This transcript was generated automatically and may contain errors.

Hi, I'm Garrett Grohlman, a professional educator at RStudio and the author of two books on R. I've put together these videos to teach you some of the main ideas of doing data wrangling with R and the Tidyverse. If you're not familiar with the Tidyverse, it's a collection of R packages that are designed to help you do data science.

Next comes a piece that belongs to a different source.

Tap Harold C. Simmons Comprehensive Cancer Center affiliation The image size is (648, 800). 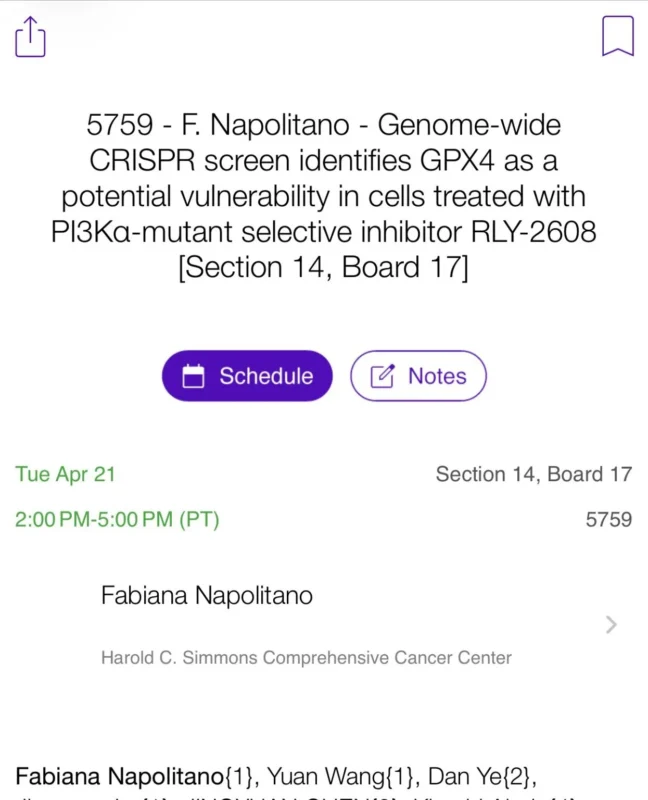click(x=305, y=658)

In this series of short videos, we will walk through some of the most useful tools for wrangling your data with R. Also, keep in mind that you can skip around these videos to the tool that you want by clicking the jump to links in the video description.

What is tidy data?

Normally when you wrangle your data, you have two goals. First, you might need to make your data set suitable to a particular piece of software. For example, we're going to need to make our data suitable to R because that's what we're using. And then second, you can actually reveal information by changing the format and the structure of your data.

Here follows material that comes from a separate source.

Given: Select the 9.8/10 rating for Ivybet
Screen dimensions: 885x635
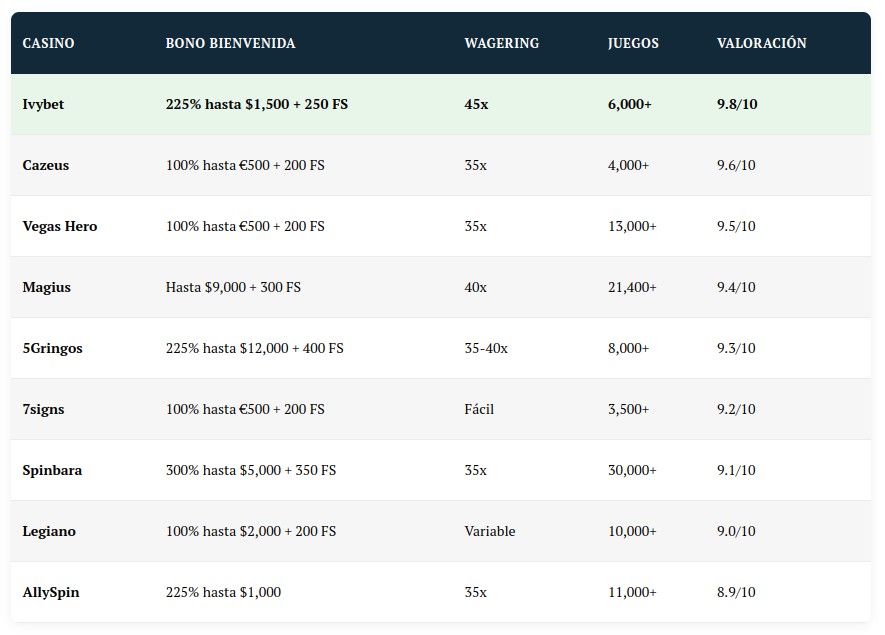Looking at the screenshot, I should (x=737, y=104).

Let's start with this first goal, making our data suitable for R. So your data sets can come in many different formats, but there's one that R definitely prefers more than the others. And I have some toy data sets in this package, which I built on GitHub. You can download it if you want to use these data sets. It's completely not necessary. I'll be using these and you can just sit back and watch. But should you want to install this package, first install the DevTools package, which is on Crayon, and then use the install GitHub command in DevTools to install this from the link rstudio-edawr.

Inside this data frame, inside this package, I have some data frames that are all fairly small, but demonstrate the sort of layout and formatting issues that you might encounter with data in R.

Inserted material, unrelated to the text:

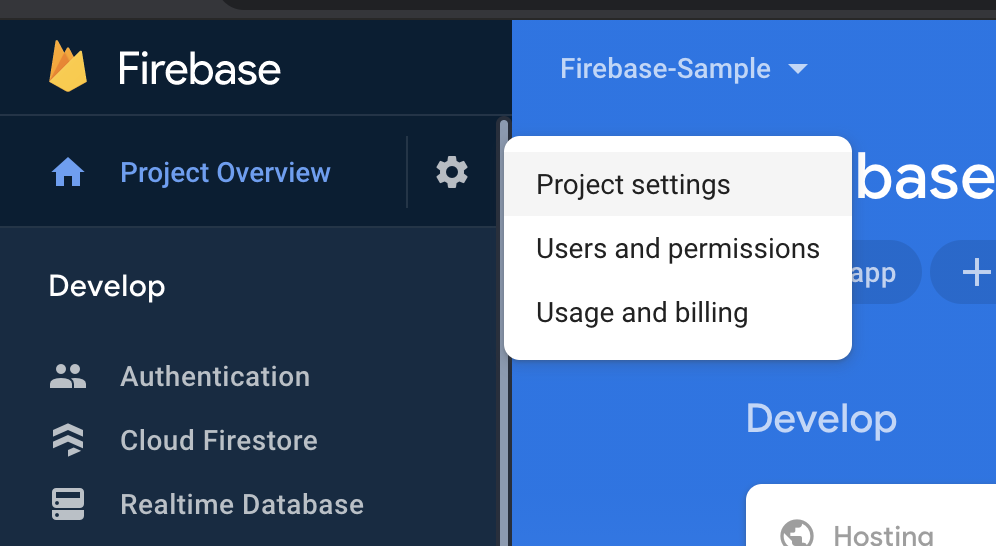Click the Hosting globe icon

For example, here are three data frames from the package. One's some data about hurricanes in the Atlantic Ocean. One's some cases of a disease, in this case TB, in different countries in different years. And one's some data about pollution. And we could go through these three data frames and try to analyze what they contain. In particular, we could look at what variables are in each of the data frames.

So in the storms data frame, it's pretty straightforward. We have a variable that talks about the names of each of our storms. A variable that has something to do with the wind. It's actually the maximum wind speed recorded for each storm. A variable that records the pressure of each storm and the date on which these measurements were made. So there's four variables in that data frame.

If we turn our attention to the cases data frame, we'll see that we have a variable that has some sort of country code. So we see France, Deutschland, and the United States there. We have a variable that lists different years. 2011, 2012, 2013. And we have a variable that's left over that's something like a frequency or a count. Or you might just call it N. And that's here.

And if you compare cases to storms, you can see already that we have the difference between the two data frames. They store the values of their variables in different ways. In storms, each variable is put in its own column. In cases, one variable's in a field of cells, one's across the column headers, and one's in its own column.

When we get to pollution, we see a different format still. We have a variable that's different city names. And then it looks like we have a variable that describes particle size and a variable that describes some sort of amount. But I think you can also argue, and this is what I would argue, that we actually have a variable which is the amount of large particles that each of these cities has in its air and a second variable which is the amount of small particles that each city has in its air. And if you wanted to compute some number for each city, like the ratio of large to small particles, then you'd have to treat these things as separate variables to do math with them.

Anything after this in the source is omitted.